Alice Mobolaji Osomo was dismissed after a public scandal erupted over her attempt to secretly sell 207 state-owned properties in a plush part of Lagos, one week after education minister Fabian Osuji was sacked for bribery.

And the sacking came on the same day as Nigeria's former police chief Tafa Balogun appeared in an Abuja court to face 70 charges of fraud and money laundering involving around $100-million (R600-million).

The dismissal was announced in a statement from Obasanjo's office.

It said she was sacked "following the embarrassing handling of the sale of federal government property in Lagos in violation of the federal executive council decision and the clear and repeated instructions from Obasanjo".

Obasanjo is engaged in a renewed anti-corruption drive and was angry that the sale was being conducted behind closed doors, with homes privately offered to ministers, state governors, lawmakers, police chiefs and military top brass.

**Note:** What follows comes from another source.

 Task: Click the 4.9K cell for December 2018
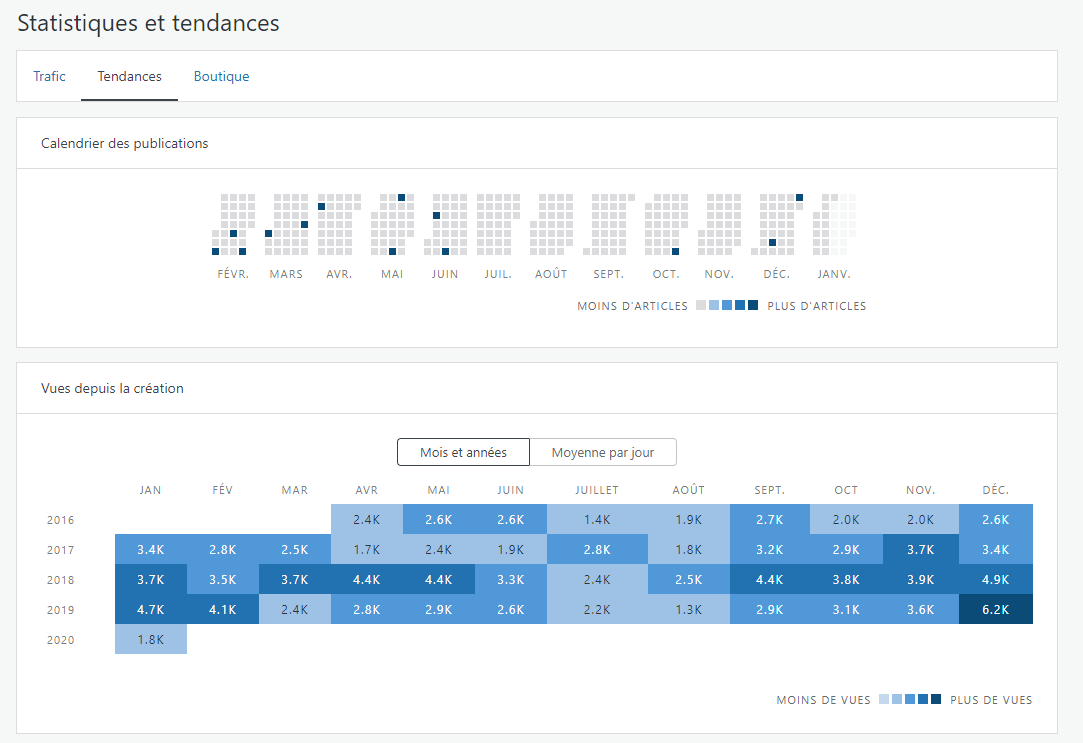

He was doubly embarrassed that the list of names of people who had been offered priority in the sale of the homes, some of them worth many hundreds of thousands of dollars, included key members of his economic team.

Several top officials, including Vice President Atiku Abubakar and Finance Minister Ngozi Okonjo-Iweala confirmed that they had been offered property by Osomo's ministry but said that they had turned it down.

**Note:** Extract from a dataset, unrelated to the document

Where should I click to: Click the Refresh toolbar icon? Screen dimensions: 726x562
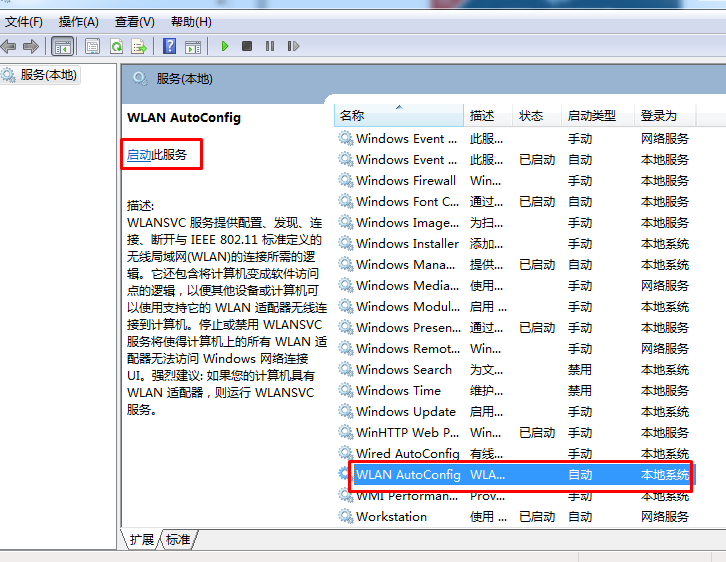point(116,46)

Other senior officials, however, have confirmed that they put down deposits on the homes in the belief that the sell-off had government approval.

That team is engaged in a high-profile international campaign to persuade Nigeria's foreign creditors that the anti-corruption drive is making progress and that the country therefore deserves relief on its $35-billion debt.

As part of a clean-up of Nigeria's notoriously murky public finances, the federal government is engaged in a large-scale programme to sell off assets.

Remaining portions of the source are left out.